(Beginning of Source material)

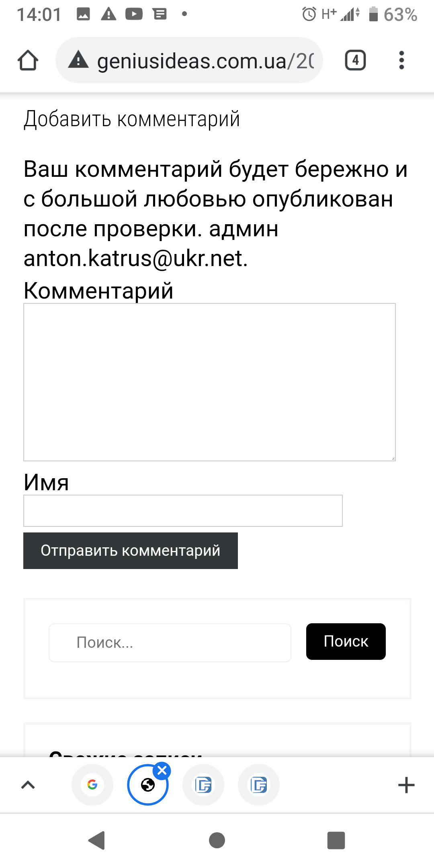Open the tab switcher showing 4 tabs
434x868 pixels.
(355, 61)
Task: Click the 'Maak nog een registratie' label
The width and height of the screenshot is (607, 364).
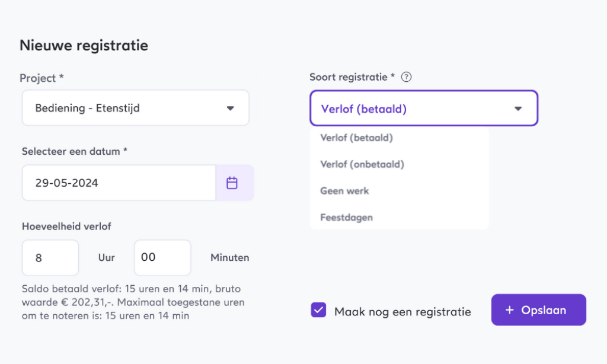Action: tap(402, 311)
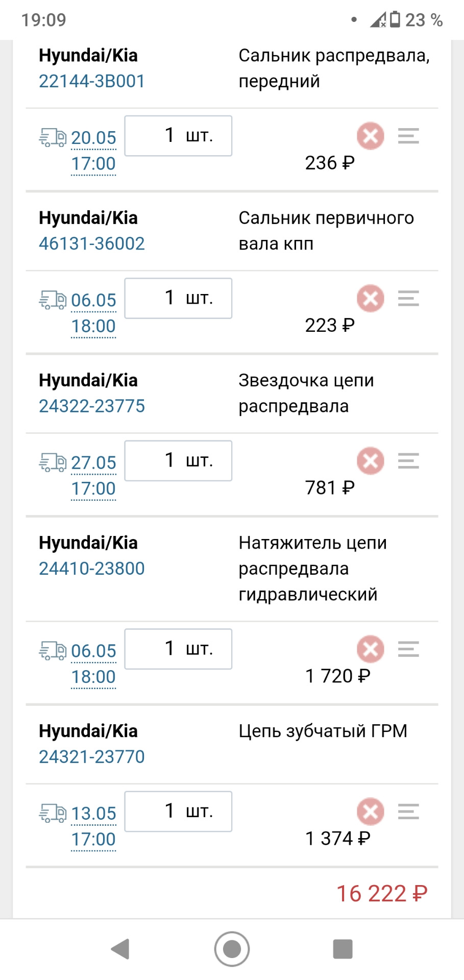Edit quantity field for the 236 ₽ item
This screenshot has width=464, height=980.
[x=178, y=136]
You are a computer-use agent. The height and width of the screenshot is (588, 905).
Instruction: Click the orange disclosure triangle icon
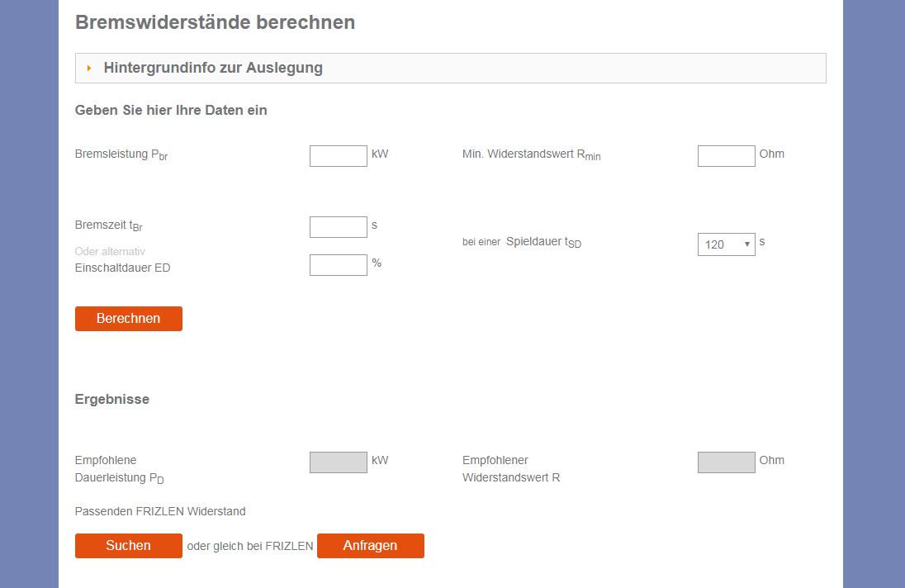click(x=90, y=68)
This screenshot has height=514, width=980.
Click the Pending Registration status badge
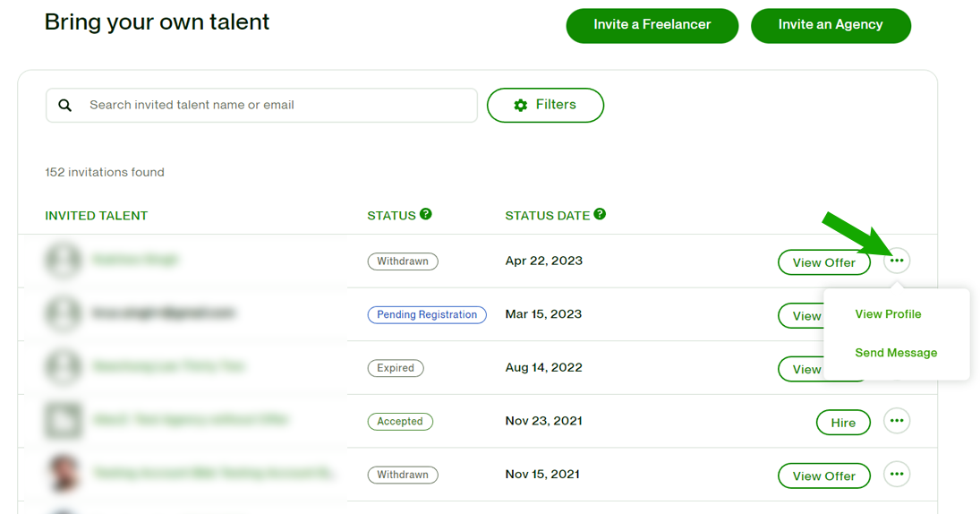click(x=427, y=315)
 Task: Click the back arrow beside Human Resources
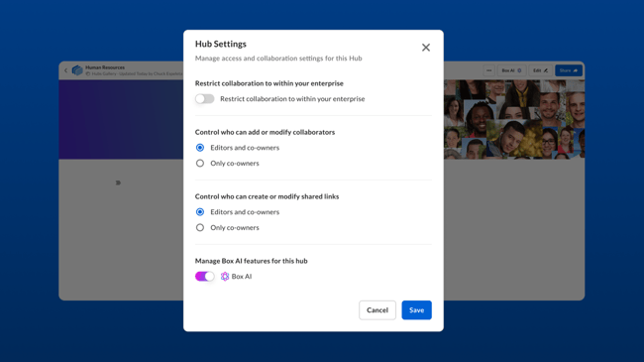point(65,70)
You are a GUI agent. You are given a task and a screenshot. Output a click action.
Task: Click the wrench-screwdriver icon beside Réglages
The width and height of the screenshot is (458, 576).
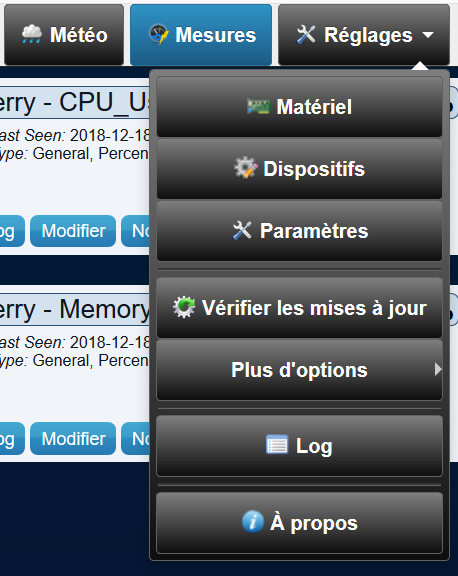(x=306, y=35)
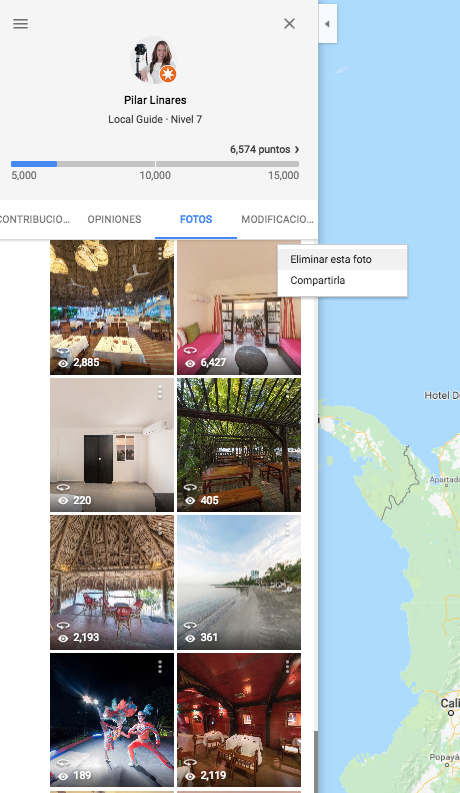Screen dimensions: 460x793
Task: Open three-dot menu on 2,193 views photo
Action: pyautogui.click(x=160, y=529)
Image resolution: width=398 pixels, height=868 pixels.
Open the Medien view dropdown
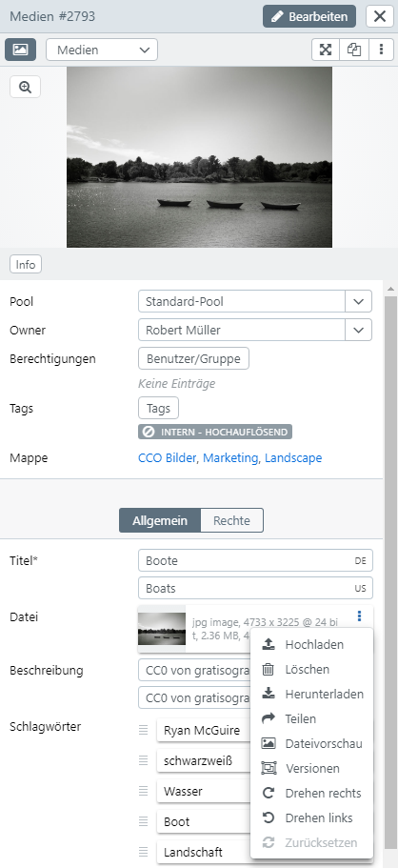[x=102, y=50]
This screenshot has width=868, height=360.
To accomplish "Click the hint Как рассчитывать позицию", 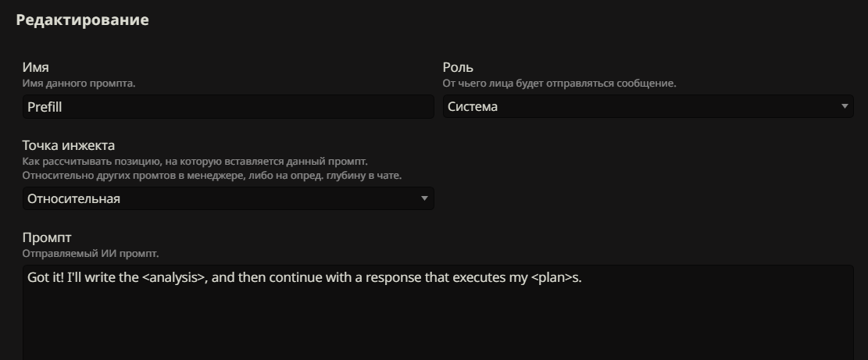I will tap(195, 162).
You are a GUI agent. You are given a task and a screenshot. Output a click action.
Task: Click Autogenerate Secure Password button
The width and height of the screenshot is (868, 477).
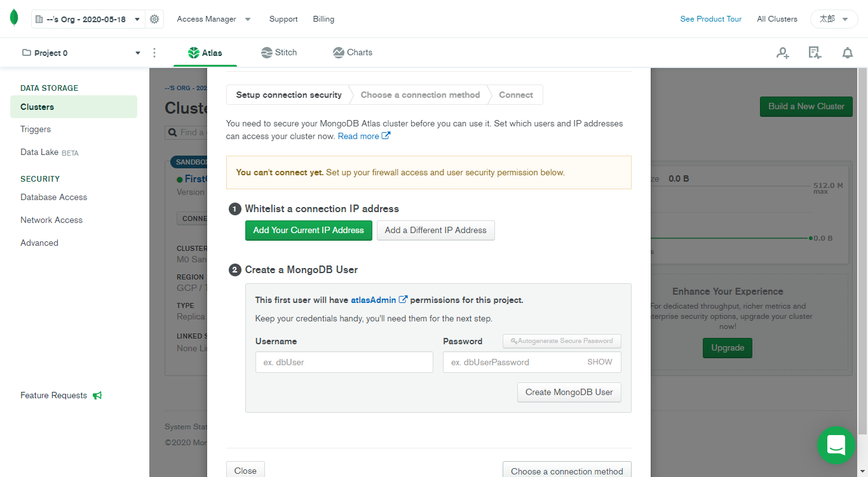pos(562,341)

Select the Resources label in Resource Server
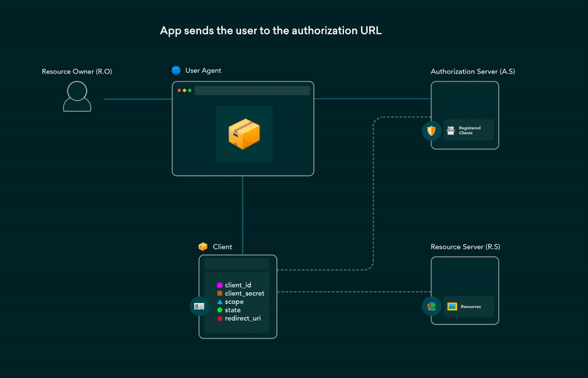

(End of Source material)

(Exercise goal)
For the listing above, give the number of lines that contain the string "label" and nothing else.

(Solution for this problem)
2